The big push for the 2010 legislative session will be a bonding bill. Members of the House Capital Investment Co0mmitee, as part of a northern Minnesota tour this week, spent Wednesday night and Thursday morning listening to presentations involving about $30 million in area projects.

Panel chairwoman, Rep. Alice Hausman, DFL-St. Paul, told me two factors of note. One, she predicts the size of the bonding bill to be between $900 million and $1 billion. And already there are $2.6 billion in state agency requests and $619 million in local government requests. Hausman said that means that one out of four projects will probably get funded.

The second interesting factor is the longstanding debate over how large a bonding bill can be. Typically, and unofficially, the Legislature has held bonding bills to a debt service of no more than 3 percent of the state’s general fund. That may no longer be the case, Hausman said. New York bond houses are more interested in how the state manages its obligations than settling on a percentage, she said. Apparently Gov. Tim Pawlenty agrees with that assessment, and will be providing new debt service guidelines perhaps at the same time he unveils his capital bonding budget in December or January.

Key to that debate is indeed how the state manages its finances. It could face as much as a $7 billion shortfall as the next biennium opens,and that will be part of the 2010 session discussion as well. By the time the Legislature frames the next biennium budget,however, there will also be a new governor in office.

Democrats will also use the same argument in 2010 as they did for a special 2009 bonding bill — construction stimulates a slow economy and now is a good time to bid projects.

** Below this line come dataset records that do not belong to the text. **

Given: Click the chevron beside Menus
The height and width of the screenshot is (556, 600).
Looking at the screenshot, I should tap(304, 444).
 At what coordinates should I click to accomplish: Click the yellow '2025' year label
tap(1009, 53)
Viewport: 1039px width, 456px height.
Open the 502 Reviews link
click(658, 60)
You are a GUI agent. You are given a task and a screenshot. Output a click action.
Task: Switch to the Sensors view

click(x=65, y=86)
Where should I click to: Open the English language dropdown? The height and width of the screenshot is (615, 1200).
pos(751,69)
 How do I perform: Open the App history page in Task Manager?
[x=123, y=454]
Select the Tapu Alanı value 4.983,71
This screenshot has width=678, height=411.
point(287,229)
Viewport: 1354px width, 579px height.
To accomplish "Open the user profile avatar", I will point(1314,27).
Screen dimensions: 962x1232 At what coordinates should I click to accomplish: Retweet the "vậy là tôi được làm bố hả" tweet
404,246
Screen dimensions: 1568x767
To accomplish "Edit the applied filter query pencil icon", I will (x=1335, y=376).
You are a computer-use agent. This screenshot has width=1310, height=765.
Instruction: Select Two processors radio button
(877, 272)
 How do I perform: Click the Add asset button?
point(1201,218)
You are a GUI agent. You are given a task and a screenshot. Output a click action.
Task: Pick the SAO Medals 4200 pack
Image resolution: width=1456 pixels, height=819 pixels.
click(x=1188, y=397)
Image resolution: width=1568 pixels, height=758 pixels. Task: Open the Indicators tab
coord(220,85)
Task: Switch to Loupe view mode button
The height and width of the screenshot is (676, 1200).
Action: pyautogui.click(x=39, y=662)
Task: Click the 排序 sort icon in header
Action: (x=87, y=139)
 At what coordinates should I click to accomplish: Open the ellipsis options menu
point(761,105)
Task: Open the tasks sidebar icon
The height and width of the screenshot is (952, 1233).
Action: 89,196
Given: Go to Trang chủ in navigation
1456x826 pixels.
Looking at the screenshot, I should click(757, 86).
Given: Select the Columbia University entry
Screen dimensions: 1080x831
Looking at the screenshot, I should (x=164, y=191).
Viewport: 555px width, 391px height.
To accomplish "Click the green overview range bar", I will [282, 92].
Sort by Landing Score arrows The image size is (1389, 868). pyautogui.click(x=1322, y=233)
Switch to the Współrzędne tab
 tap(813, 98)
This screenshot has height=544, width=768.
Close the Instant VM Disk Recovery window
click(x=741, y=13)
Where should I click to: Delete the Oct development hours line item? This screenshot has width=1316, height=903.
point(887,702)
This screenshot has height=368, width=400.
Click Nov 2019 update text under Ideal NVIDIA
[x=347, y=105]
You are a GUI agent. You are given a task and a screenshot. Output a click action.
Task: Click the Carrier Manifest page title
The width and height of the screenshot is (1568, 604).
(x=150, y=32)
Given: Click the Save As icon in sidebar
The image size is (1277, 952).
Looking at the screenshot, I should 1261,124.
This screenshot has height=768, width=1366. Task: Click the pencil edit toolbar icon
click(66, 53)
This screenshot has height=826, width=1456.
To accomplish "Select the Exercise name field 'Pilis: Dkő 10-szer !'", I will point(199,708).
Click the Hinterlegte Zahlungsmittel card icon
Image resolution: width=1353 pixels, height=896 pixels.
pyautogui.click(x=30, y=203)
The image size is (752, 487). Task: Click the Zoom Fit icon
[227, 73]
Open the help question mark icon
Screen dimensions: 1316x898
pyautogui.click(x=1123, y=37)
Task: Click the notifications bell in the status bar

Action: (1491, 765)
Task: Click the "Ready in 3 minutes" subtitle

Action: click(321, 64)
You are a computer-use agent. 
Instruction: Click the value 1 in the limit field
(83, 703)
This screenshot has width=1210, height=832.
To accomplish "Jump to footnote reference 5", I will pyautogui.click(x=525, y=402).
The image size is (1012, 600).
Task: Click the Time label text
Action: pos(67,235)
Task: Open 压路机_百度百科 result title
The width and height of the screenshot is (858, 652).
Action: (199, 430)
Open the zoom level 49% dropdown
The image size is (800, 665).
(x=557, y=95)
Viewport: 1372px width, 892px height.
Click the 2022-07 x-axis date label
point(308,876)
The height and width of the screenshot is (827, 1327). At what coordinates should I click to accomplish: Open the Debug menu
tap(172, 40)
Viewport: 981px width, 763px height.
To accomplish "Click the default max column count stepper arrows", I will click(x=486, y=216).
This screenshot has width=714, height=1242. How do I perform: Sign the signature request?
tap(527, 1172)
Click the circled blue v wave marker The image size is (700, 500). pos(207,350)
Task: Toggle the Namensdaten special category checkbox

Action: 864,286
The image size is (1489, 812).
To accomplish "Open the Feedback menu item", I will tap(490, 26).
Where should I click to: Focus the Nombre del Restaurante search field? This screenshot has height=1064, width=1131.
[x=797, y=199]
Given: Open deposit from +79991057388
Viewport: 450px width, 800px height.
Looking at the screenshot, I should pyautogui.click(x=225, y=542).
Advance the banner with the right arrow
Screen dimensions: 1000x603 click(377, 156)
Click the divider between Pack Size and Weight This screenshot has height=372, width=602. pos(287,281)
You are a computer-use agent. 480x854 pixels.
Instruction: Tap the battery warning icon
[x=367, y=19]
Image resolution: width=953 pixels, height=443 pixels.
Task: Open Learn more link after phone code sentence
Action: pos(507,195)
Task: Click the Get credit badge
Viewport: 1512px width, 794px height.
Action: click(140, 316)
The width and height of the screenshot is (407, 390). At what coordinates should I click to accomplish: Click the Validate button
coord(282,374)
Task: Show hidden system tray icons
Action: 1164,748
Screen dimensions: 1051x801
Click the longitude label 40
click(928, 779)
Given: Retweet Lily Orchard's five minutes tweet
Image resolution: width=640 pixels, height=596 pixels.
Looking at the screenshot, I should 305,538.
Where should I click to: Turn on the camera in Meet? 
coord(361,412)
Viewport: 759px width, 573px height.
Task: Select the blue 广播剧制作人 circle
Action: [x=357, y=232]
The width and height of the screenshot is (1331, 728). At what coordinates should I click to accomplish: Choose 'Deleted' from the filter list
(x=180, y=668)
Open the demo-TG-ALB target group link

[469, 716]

Pictured is Hausman with Rep. John Persell, DFL-Bemijdi, in the foreground during a Thursday bonding presentation at the Headwaters Science Center in Bemidji, which seeks $13 million state funding to build a $26 million new Science Center.

*****UPDATE*****

I spent most of our late summer hot spell in a local hospital twice for broken ankle surgery and to have my knee scoped out, and rehab at two different Bemidji nursing homes. I earlier blogged about one nursing home, which is a long-term nursing home trying to become also a short-term rehab facility. As I wrote, it has a long ways to go.

The second facility, Neilson Place, is on the right track. The complex operated by North Country Health Services, offers long-term and assisted living, and short-term rehab. There I wasn’t asked what funeral home I prefer, or what the date was or what city I live in, but rather just the information needed for my medical history and billing.

Developed as a social model, a "neighborhood" offered single rooms around a small dining area and kitenette where staff prepared all meals. A physical therapy gym was close by.

As for myself, my ankle and knee are coming along fine but now I painfully suffer from plantar facilitis in the same foot as the broken ankle. I was released to home Tuesday from Neilson Place and resumed work Wednesday, but very painfully walking with a cane and may have go back to a walker. I will be starting outpatient physical therapy next week.

Also, I can now sit back and see how all this mess will be billed and how much trouble I’ll have to straighten it all out.